--- Start ---

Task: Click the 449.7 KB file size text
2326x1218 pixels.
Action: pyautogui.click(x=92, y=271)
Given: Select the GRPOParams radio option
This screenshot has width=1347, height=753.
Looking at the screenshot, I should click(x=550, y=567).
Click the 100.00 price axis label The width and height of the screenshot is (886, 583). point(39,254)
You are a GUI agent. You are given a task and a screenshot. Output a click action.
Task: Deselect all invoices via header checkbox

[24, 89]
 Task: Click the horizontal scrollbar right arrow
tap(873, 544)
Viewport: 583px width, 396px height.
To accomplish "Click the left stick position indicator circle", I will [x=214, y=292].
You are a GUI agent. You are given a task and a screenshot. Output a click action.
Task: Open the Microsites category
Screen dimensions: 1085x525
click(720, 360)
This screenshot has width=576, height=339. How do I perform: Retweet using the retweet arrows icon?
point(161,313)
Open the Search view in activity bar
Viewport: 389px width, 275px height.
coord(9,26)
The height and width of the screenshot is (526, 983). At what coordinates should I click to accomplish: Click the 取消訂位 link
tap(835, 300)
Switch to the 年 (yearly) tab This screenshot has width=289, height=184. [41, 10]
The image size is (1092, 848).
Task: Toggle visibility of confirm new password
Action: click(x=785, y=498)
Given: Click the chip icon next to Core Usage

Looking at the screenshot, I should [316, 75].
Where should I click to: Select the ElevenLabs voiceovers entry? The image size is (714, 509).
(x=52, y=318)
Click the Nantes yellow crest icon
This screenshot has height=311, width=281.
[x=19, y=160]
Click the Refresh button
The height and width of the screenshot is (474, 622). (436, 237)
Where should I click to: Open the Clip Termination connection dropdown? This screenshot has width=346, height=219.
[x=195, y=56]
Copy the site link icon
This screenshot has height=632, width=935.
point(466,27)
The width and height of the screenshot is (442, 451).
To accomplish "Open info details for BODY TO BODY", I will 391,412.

--- End ---

AIM:
Please show every line in the rows above that contains the word "accomplish". Case counts.

OUTPUT OF THE TASK:
To accomplish "Click the left stick position indicator circle", I will [x=214, y=292].
The height and width of the screenshot is (526, 983). At what coordinates should I click to accomplish: Click the 取消訂位 link
To accomplish "Open info details for BODY TO BODY", I will 391,412.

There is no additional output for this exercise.